_Source_.

--------

Variance of Random Variable

V(X) or $\mu_X^2 = E[(X-\mu_X)^2]$
if Discrete : V(X) or $\sigma_X^2 = \sum\limits_{x\in \chi} (x-\mu_X)^2.\ p_X(x)$
if continuous : $V(X) = \int_{-\infty}^{\infty} (x-\mu_X)^2.f_X(x) \ dx$
Standard Deviation $\sigma_X = \sqrt{V(x)}$

Properties of Expectation and Variance

if X is scaled to ax+b, E[h(x)] = E[aX+b] = aE(x) + b
V[h(X)] = $a^2$V(X) and SD(h(x)) = |a|SD(x)
$V(X) = E(X^2) - (E(X)^2)$

Continuous Random Variable

if X is continuous random var and $f_X$ is pdf of X, then cdf $F_X$ is continuous function
$F_X(x) =P(X\le x) $ = $\int_{-\infty}^x f_X(t) \ dt$

$P(a \le X \le b) $ = $ \int\limits_a\limits^b f_X(x) dx $ = $F_X(b) - F_X(a)$
$P(X=c) = F_X(c) - F_X(c) = 0$, continuous random var cannot take a particular val.
$P(X \gt c) = 1 = P(X \le c) = 1-F_X(c)$
We can use cdf to calculate pdf : $f_X(x) = F_X'(x)$
Let p in (0,1), the (100*p) th percentile for the distribution of X : $\eta(p)$ satisfies
$p=F_X(\eta(p)) = \int\limits_{-\infty}\limits^{\eta(p)}f_X(x)\ dx$
Let $\alpha$ in (0,1), the $\alpha^{th}$ critical val for the distribution of X : $x_\alpha$ satisfies
$\alpha = P(X>x_\alpha) = 1-F_X(x_\alpha)$
Note : (100*p)th percentile - same as -> 100(1-p)th critical value

Discrete Random Variables

given cdf of X as "$F_X$" and pdf of X as "$f_X$" or "$p_X$" ,
X is discrete if cdf $F_X$ is a step fn.

--------

_Stored data_.

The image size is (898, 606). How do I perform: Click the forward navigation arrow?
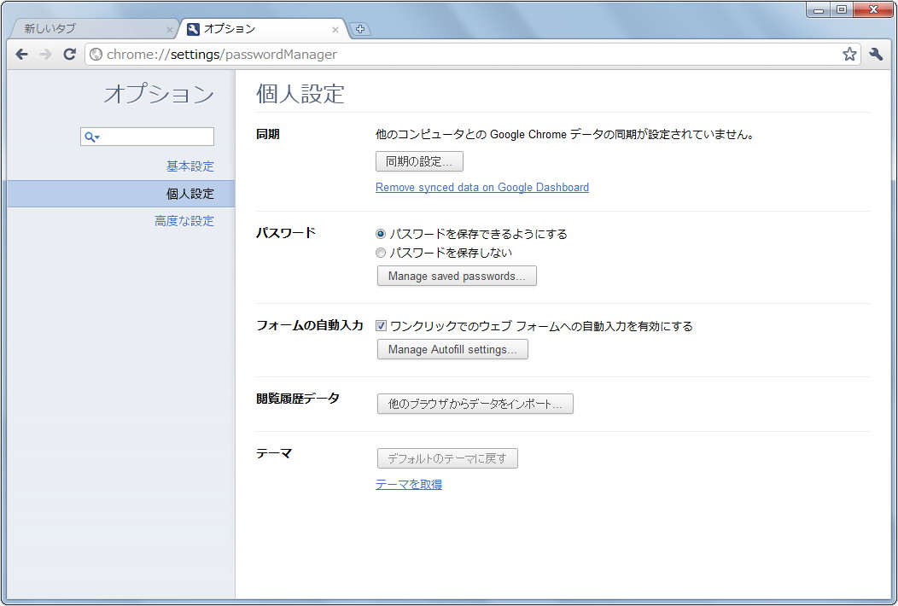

--------

According to the notes on random variables, what property of its cdf makes a random variable X discrete?

_Solution to this exercise_.
X is discrete if its cdf, F_X, is a step function.